# Back wall



## MitsEvo (Dec 26, 2010)

Hi i am looking for something to grow down and fill in the back wall of my vivs.
I have fig but it just is not doing it for me. Some names and some pics would be great. This is what i have so far. Keep in mind these are only 12x12x18 so things need to be small.


----------



## Kalakole (Jun 30, 2011)

Is that dwarf baby tears as a carpet?


----------



## Neontra (Aug 16, 2011)

Quick quesion - how is that Monsoon doing for you? good or bad? To answer your question, ficus pumila looks great when given a year to grow in looking at some peoples tanks. I also think peperomia sp. looks great to cover up things.


----------



## MitsEvo (Dec 26, 2010)

Kalakole said:


> Is that dwarf baby tears as a carpet?


Yes it is.


----------



## MitsEvo (Dec 26, 2010)

Neontra said:


> Quick quesion - how is that Monsoon doing for you? good or bad? To answer your question, ficus pumila looks great when given a year to grow in looking at some peoples tanks. I also think peperomia sp. looks great to cover up things.
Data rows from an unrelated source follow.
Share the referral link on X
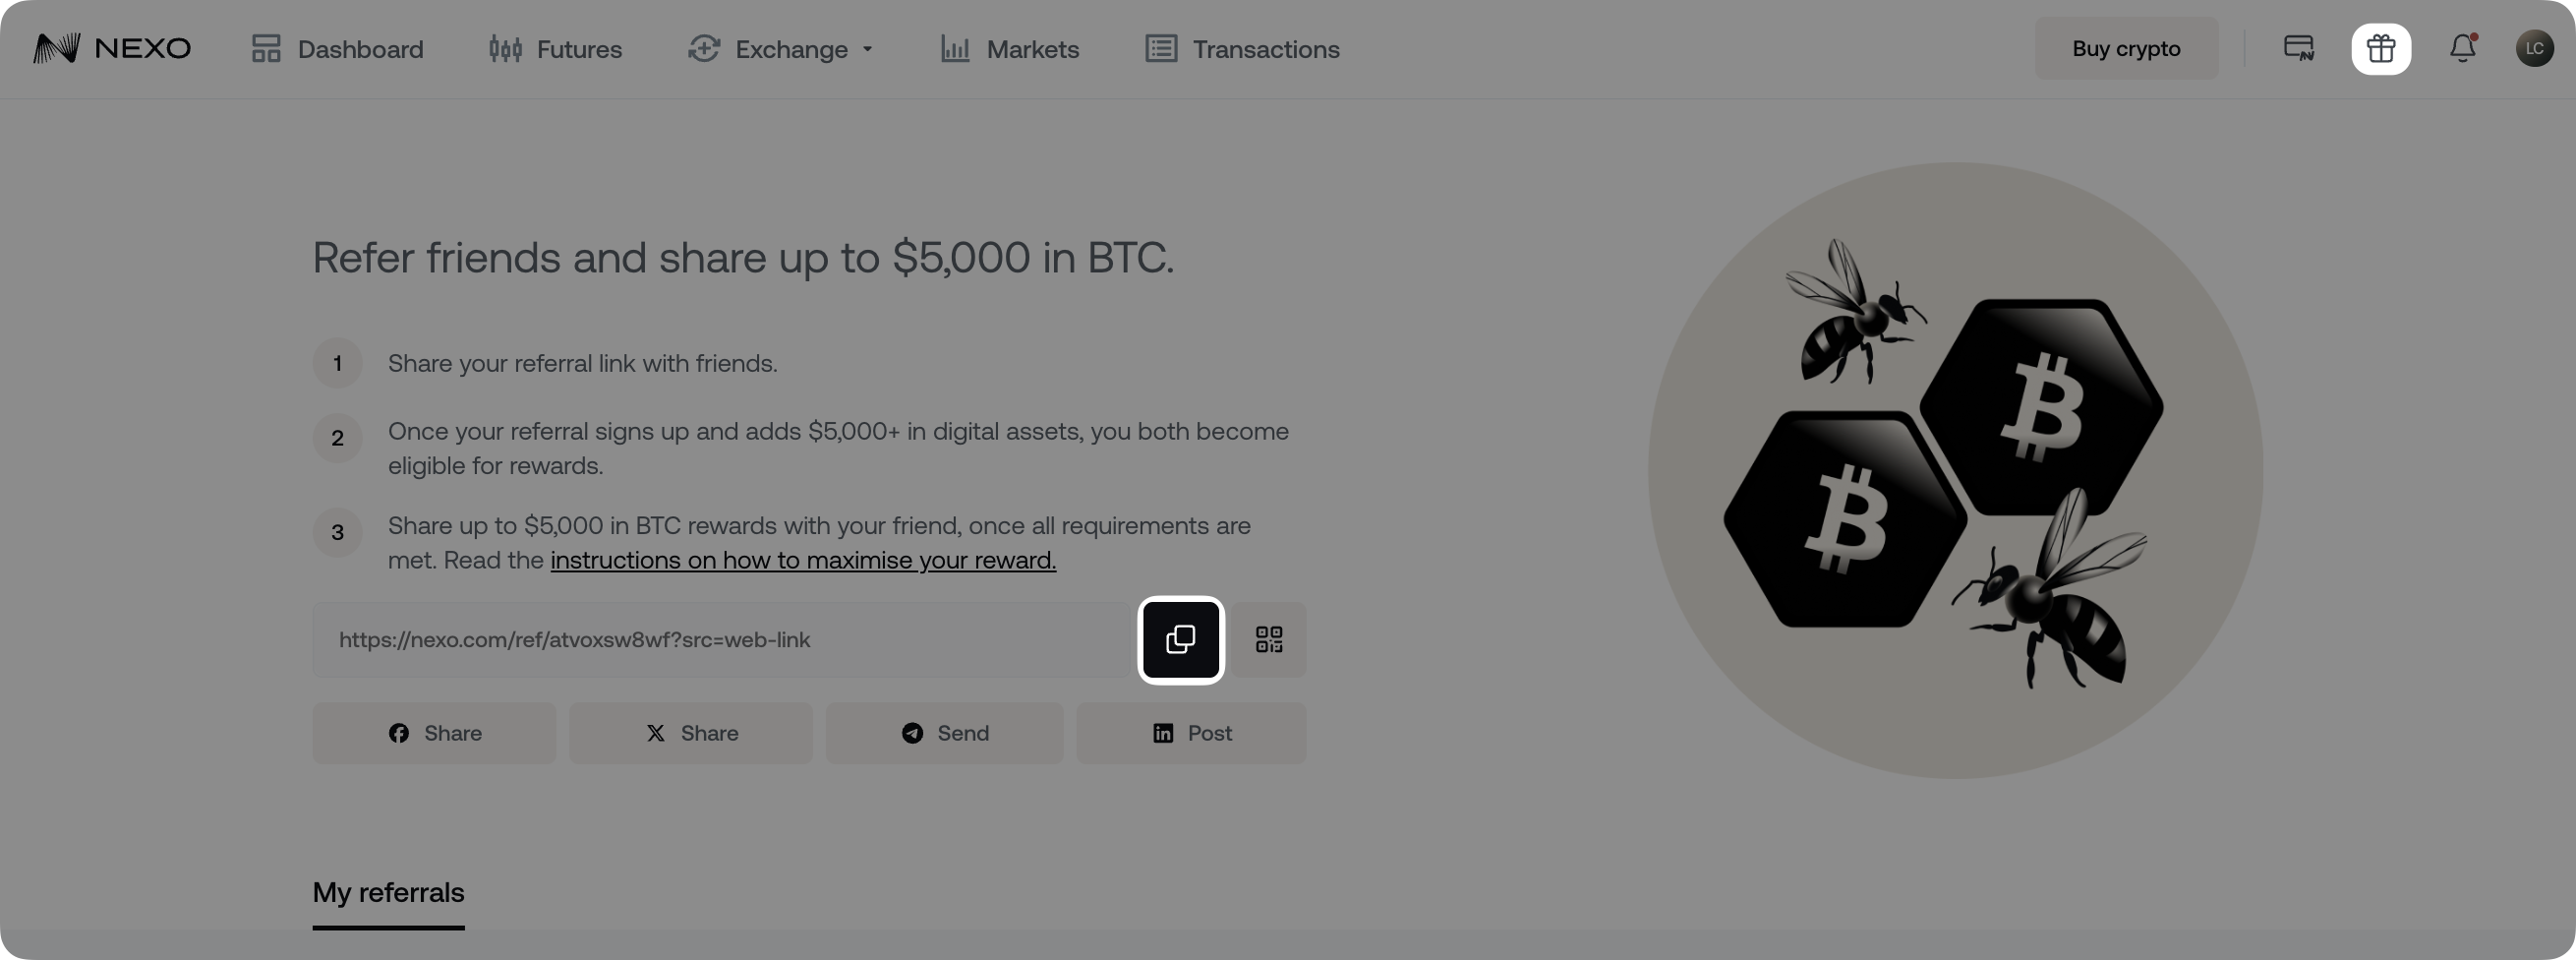pyautogui.click(x=690, y=733)
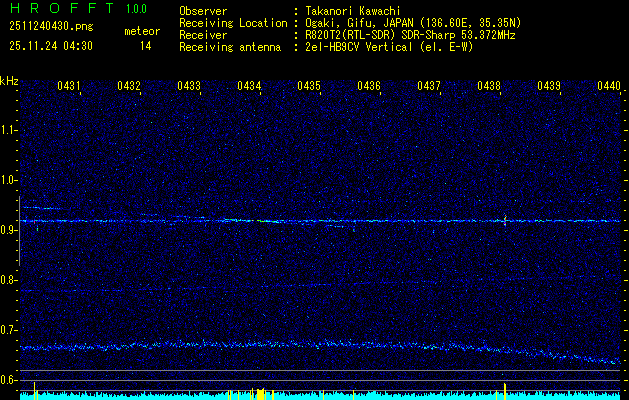629x400 pixels.
Task: Select the 0438 time marker
Action: [x=489, y=87]
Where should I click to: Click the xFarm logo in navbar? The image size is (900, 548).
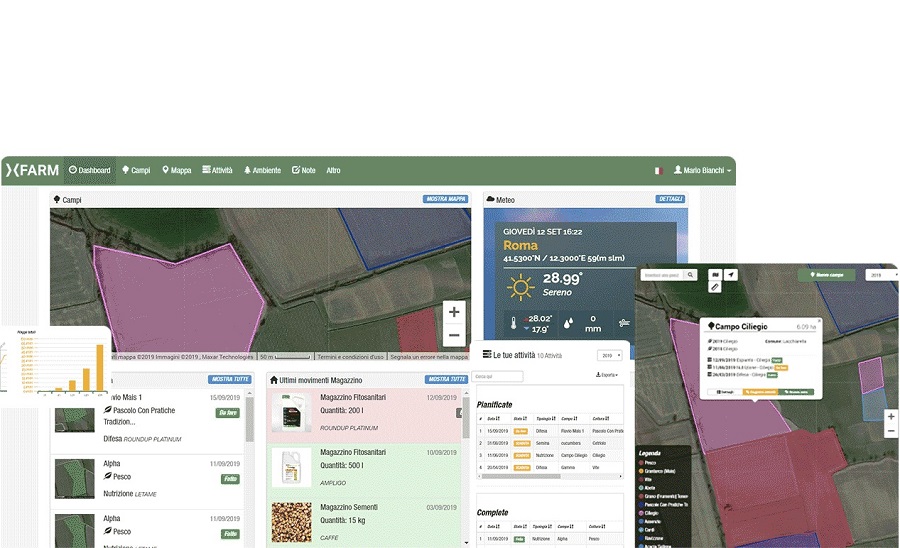(x=32, y=170)
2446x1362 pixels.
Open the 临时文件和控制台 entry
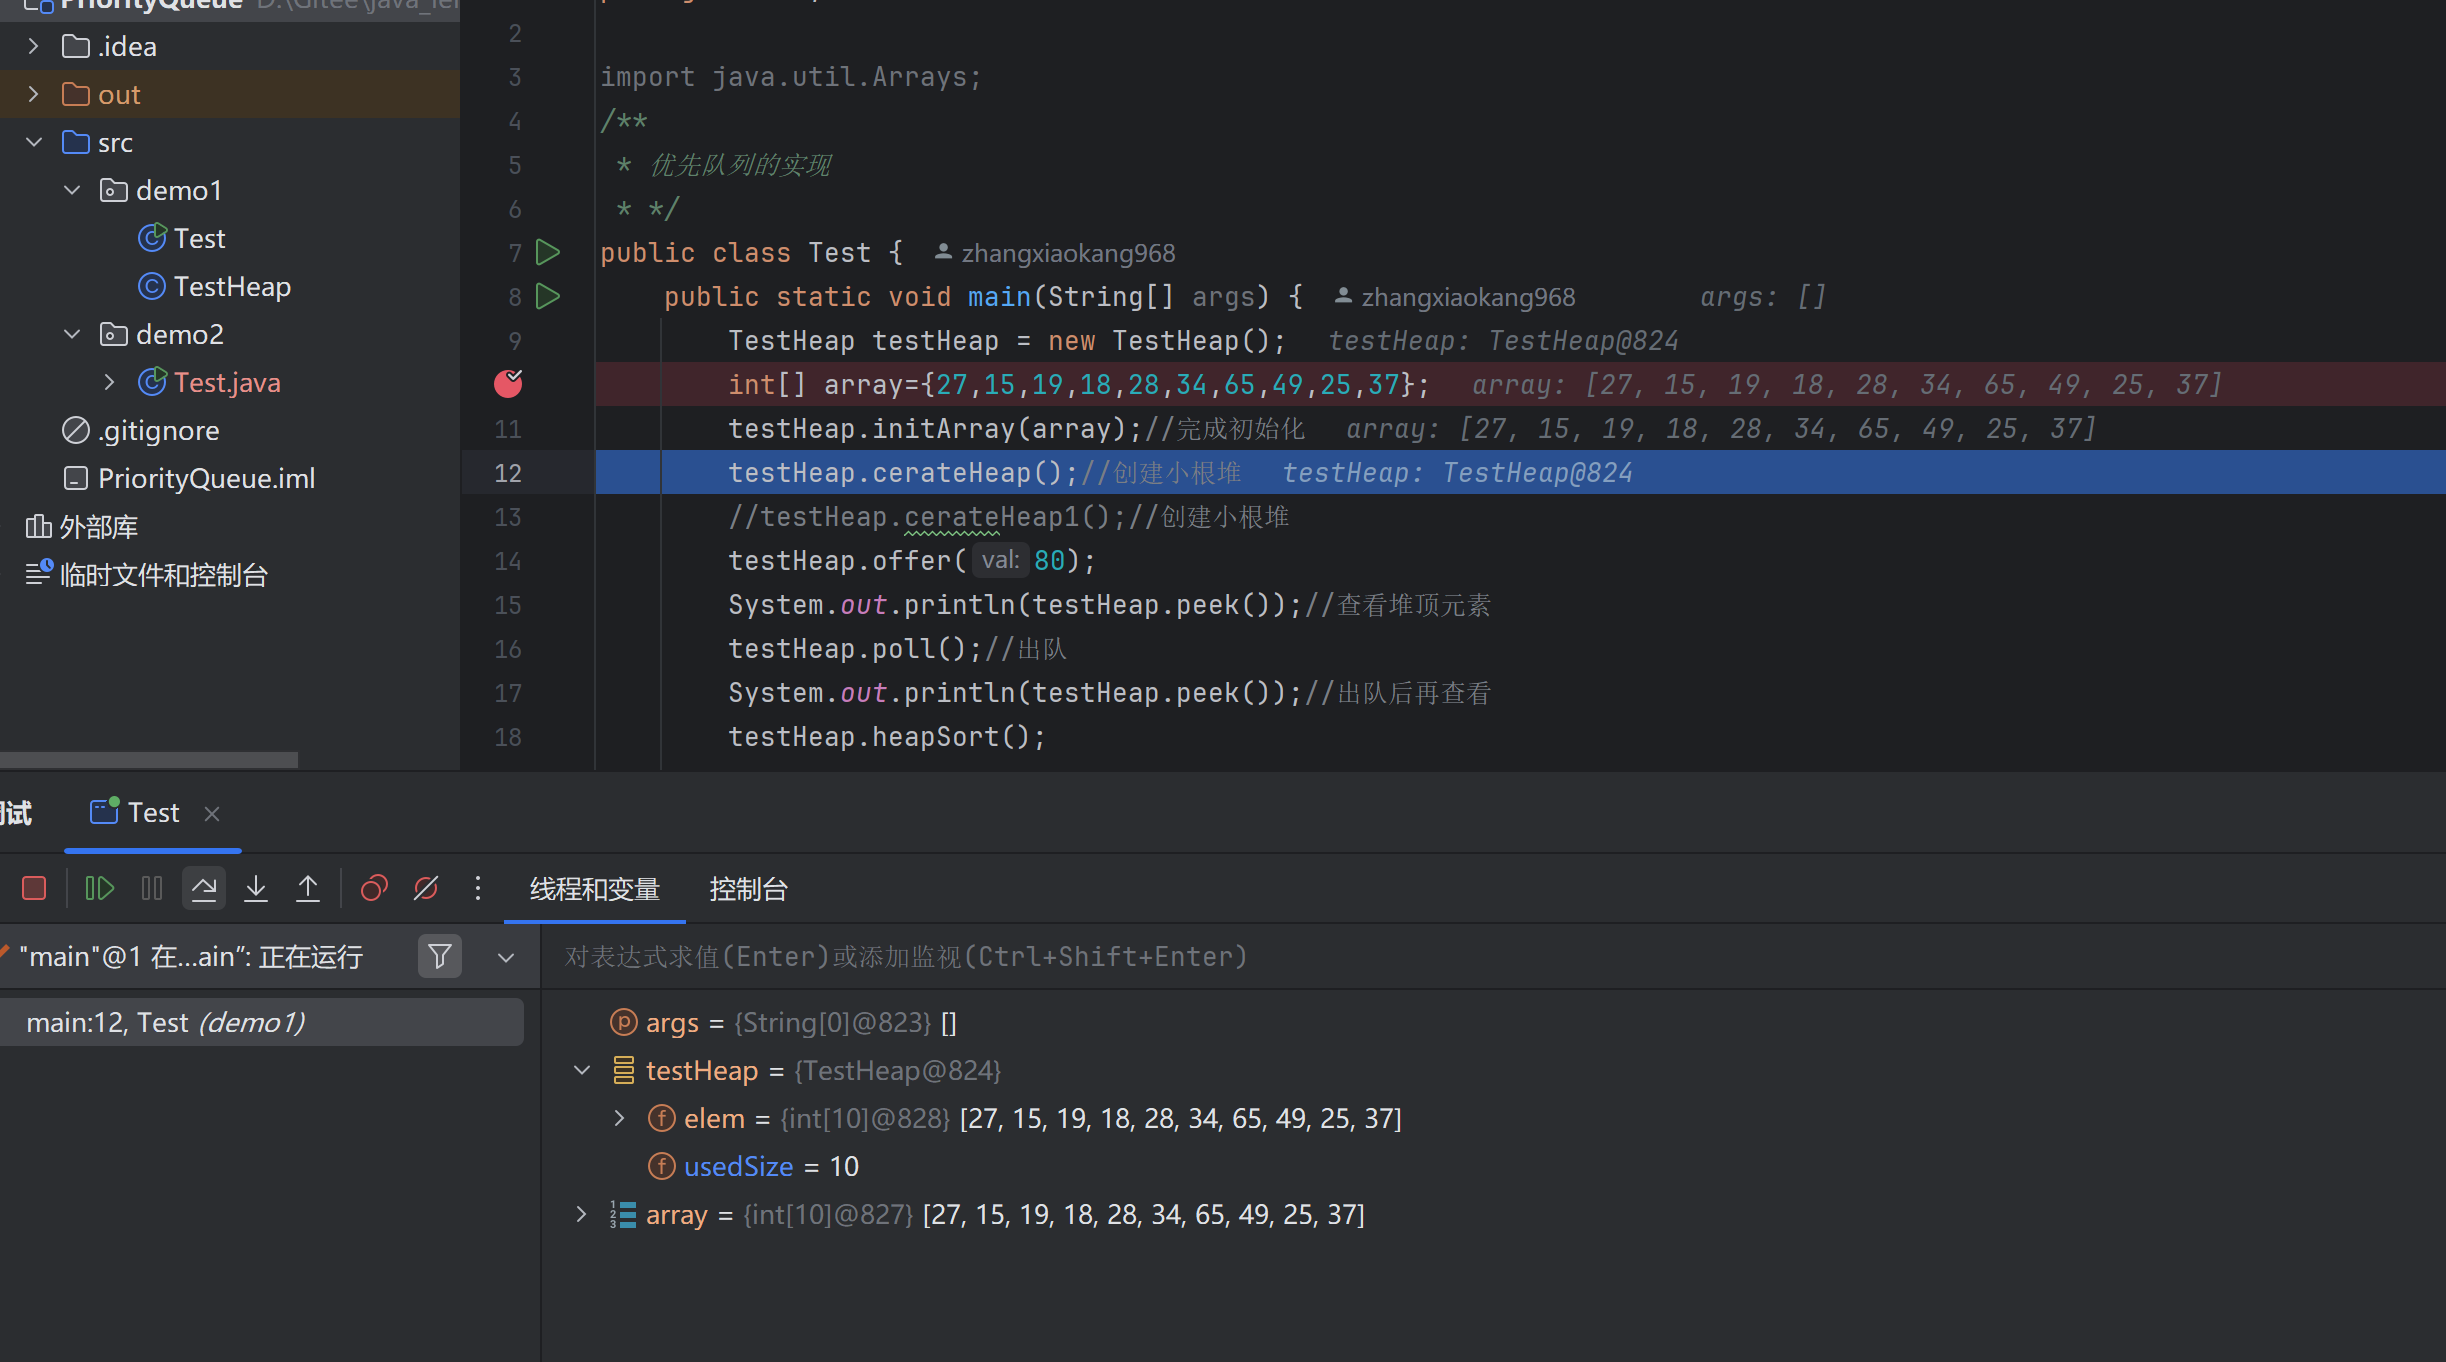click(166, 575)
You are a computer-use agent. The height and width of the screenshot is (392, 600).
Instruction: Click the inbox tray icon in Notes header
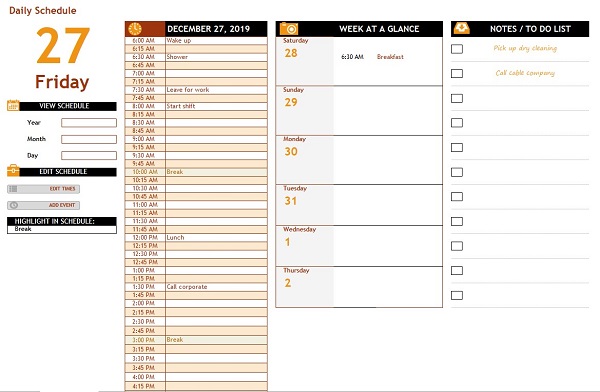point(461,28)
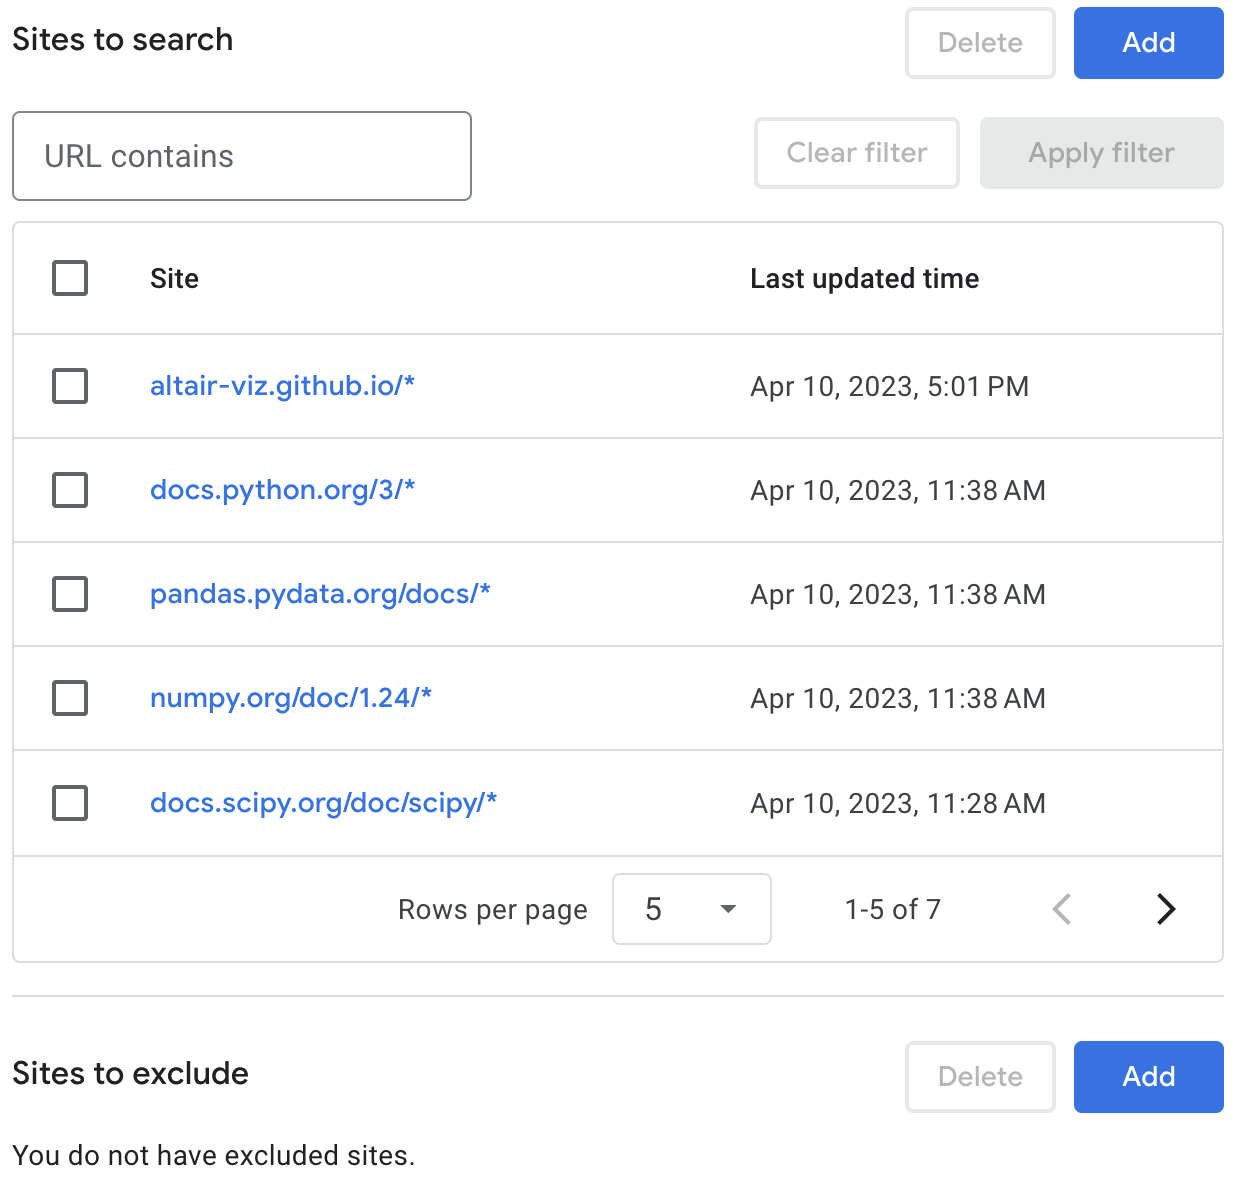Screen dimensions: 1246x1180
Task: Check the numpy.org/doc/1.24 row checkbox
Action: click(x=70, y=698)
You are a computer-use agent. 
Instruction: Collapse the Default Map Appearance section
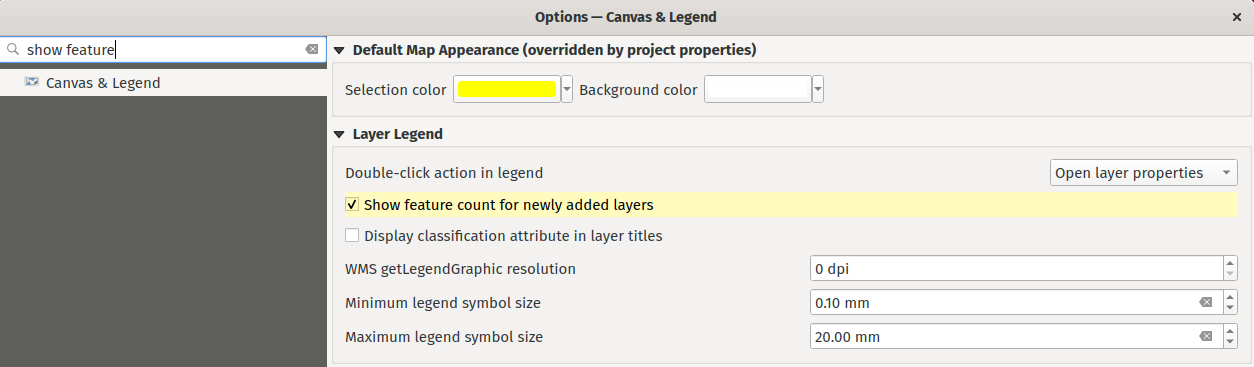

Thanks for the plant names. The Monsoon is great easy to use and works great no problems with is.


----------



## boabab95 (Nov 5, 2009)

Peperomia prostrata, peperomia scandens, syngonium rayii, etc...

what are you using as a substrate? looks cool...


----------



## MitsEvo (Dec 26, 2010)

boabab95 said:


> Peperomia prostrata, peperomia scandens, syngonium rayii, etc...
> 
> what are you using as a substrate? looks cool...


I am using Hagen Fluval Stratum substrate for planted aquariums


----------



## Dizzle21 (Aug 11, 2009)

some Peperomia Prostrata on the top piece of wood on the wall, and maybe some pilea glauca in the left rear corner on the 1st tank


----------



## MitsEvo (Dec 26, 2010)

Dizzle21 said:


> some Peperomia Prostrata on the top piece of wood on the wall, and maybe some pilea glauca in the left rear corner on the 1st tank


Thanks i think i am going to get some Peperomia Prostrata i think it will look good in the tanks and think it will be easy for the frogs to climb up. In both of the tanks there is water flowing down the left side so i cant really use that side.


----------



## Dizzle21 (Aug 11, 2009)

and btw the substrate is cool, im using some ADA aquasoil in a "bog" area of one of my tanks


----------



## Steverd (Sep 4, 2011)

I really like the dwarf baby tears! Now to find some before Winter.

Steve


----------



## flyingSquirrel (Aug 22, 2011)

That tank is awesome looking. Anybody know the latin name for the 'dwarf babies tears' that you have there? I've seen a few various plants sold under that name so I'd like to confirm which one you have, as it looks flippin' amazing and I will have to put some in my current build. Does it like really wet conditions?

thanks for any info


----------



## Hornet (Sep 29, 2010)

Hemianthus callitrichoides is what i know as dwarf babies tears


----------



## boabab95 (Nov 5, 2009)

Hornet said:


> Hemianthus callitrichoides is what i know as dwarf babies tears


It could also be Soleirolia soleirolii


----------



## flyingSquirrel (Aug 22, 2011)

Hornet said:


> Hemianthus callitrichoides is what i know as dwarf babies tears


Thanks for this. I will definitely find and buy some of that. I think it will be perfect for my paludarium build.


----------